At a Midwestern manufacturing facility, stress on the cooling system was hidden from the engineering staff's view. Oxidizing biocides were applied using ORP control. Although everyone knew that overfeeding oxidants could elevate copper corrosion rates, generating the data to show cause and effect or evaluate the seriousness of the problem was nearly impossible. Then, the facility installed the monitoring and control technology.

Because the controller measures the key system parameters related to stress, it has allowed the facility to collect overfeed data (figure 3). Using ORP control, oxidant levels varied dramatically, and every overfeed resulted in elevated copper corrosion rates. When the new technology was used to control the oxidant feed, the average level of ORP in the system dropped, copper corrosion rates were reduced, and variation was almost eliminated.

Figure 4. Every Monday, when idle equipment was brought online, the microbial population increases. The monitoring and control technology automatically detects the increases and applies biocide in response to the level of bioactivity in the system.

Controlling Biological Fouling

Monday mornings were a source of stress at one Midwestern commercial building. During the summer, part of the HVAC system was shut down on weekends when the heat load on the building was low. When the employees returned to work on Monday morning, more cooling capacity was needed. During the idle periods, the bio-population increased in the offline equipment because biocides could not circulate through it.

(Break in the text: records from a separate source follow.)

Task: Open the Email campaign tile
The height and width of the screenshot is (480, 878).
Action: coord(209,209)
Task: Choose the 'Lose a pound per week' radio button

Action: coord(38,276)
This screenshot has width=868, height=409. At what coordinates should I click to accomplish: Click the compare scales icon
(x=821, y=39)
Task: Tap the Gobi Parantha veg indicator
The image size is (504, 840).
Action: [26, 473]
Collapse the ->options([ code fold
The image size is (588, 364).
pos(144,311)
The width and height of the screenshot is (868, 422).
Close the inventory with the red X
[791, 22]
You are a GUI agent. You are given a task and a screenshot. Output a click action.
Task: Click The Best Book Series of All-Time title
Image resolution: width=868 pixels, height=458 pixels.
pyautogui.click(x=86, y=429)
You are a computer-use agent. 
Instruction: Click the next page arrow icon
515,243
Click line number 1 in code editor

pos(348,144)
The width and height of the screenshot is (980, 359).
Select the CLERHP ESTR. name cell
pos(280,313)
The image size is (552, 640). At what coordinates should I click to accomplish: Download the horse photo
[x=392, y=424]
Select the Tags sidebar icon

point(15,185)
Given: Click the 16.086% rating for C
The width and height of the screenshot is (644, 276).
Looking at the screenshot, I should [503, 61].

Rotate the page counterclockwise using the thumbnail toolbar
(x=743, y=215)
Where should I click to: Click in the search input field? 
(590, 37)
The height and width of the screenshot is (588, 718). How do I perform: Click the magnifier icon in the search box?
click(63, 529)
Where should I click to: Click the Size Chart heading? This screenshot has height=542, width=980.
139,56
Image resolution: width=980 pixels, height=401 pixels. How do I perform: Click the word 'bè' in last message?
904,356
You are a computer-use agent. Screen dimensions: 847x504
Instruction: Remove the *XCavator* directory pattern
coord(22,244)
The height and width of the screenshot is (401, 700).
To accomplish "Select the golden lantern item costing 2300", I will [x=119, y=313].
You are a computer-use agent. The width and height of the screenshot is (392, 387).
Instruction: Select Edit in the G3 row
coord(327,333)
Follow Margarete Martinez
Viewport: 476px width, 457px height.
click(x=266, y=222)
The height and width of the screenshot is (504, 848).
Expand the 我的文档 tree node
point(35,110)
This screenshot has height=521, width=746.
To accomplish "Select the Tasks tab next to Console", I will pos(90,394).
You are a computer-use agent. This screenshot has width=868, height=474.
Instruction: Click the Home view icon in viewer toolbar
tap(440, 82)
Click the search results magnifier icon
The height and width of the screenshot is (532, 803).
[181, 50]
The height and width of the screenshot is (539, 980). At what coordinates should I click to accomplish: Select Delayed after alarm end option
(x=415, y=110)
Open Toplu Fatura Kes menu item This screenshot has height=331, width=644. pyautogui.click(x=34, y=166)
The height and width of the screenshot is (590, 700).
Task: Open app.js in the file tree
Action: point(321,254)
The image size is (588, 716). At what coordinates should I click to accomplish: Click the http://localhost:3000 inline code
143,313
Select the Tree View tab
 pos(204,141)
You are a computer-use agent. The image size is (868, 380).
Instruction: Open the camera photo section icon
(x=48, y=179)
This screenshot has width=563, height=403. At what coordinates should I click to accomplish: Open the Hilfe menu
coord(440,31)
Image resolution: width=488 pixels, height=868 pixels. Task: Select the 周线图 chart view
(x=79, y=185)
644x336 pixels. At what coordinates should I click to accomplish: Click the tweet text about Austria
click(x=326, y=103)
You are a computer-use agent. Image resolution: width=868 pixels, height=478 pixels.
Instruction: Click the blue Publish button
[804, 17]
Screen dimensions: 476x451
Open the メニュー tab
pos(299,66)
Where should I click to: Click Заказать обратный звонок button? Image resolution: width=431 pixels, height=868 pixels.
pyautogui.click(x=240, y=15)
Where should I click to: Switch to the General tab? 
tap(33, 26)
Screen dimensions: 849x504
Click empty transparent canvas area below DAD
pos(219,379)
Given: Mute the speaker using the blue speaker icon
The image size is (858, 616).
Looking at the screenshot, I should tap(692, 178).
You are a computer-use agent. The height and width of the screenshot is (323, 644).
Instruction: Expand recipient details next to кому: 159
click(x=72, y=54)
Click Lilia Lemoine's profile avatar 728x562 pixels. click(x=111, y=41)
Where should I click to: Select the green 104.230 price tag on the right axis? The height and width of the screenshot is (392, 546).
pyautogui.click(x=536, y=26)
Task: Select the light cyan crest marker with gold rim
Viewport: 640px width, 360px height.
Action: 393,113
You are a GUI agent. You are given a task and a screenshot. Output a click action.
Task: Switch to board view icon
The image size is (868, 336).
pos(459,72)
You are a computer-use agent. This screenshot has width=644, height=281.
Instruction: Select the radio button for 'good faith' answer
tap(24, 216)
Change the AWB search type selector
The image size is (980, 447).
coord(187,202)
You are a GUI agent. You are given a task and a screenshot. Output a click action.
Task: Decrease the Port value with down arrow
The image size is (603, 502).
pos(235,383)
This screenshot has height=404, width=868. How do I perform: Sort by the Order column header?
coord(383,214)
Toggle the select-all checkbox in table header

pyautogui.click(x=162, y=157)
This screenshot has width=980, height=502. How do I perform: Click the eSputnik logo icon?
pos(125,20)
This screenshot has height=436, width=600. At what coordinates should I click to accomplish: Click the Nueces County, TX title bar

Without the ability to monitor sessile and planktonic bio-populations in real time and respond to changes as they happened, the facility focused its bio-control program on maintaining a sufficient oxidant residual in the system. However, this strategy wasted biocide and adversely impacted other elements of program control.

The facility installed the monitoring and control technology. Because the technology applies biocides based on the rate of change of bio-activity, it detects when an inflection point -- the point where the rate of increase or decrease in the bio-population changes -- has been reached (figure 4). Biocide overfeeds at the facility have been eliminated because only the amount needed for proper bio-control is applied. Changes in bio-population resulting from operational necessity are detected, and responses are made automatically. With the technology, the facility has been able to reduce operating costs and operational problems.

Improving Control

In addition to automatically monitoring and controlling cooling water systems, the water treatment control technology allows users to monitor all treated systems from one location in a consistent format using Web-based performance summaries, data dashboards and service reports. Additionally, the technology's alarm and notification capabilities can keep key personnel informed of program status and control actions through text messages and e-mail.

With continuous, real-time measurement, automatic control, sophisticated diagnostic capabilities and comprehensive data acquisition and analysis, the new technology is an effective tool that can be used to identify efficiency improvements, solve problems and improve control in cooling water systems.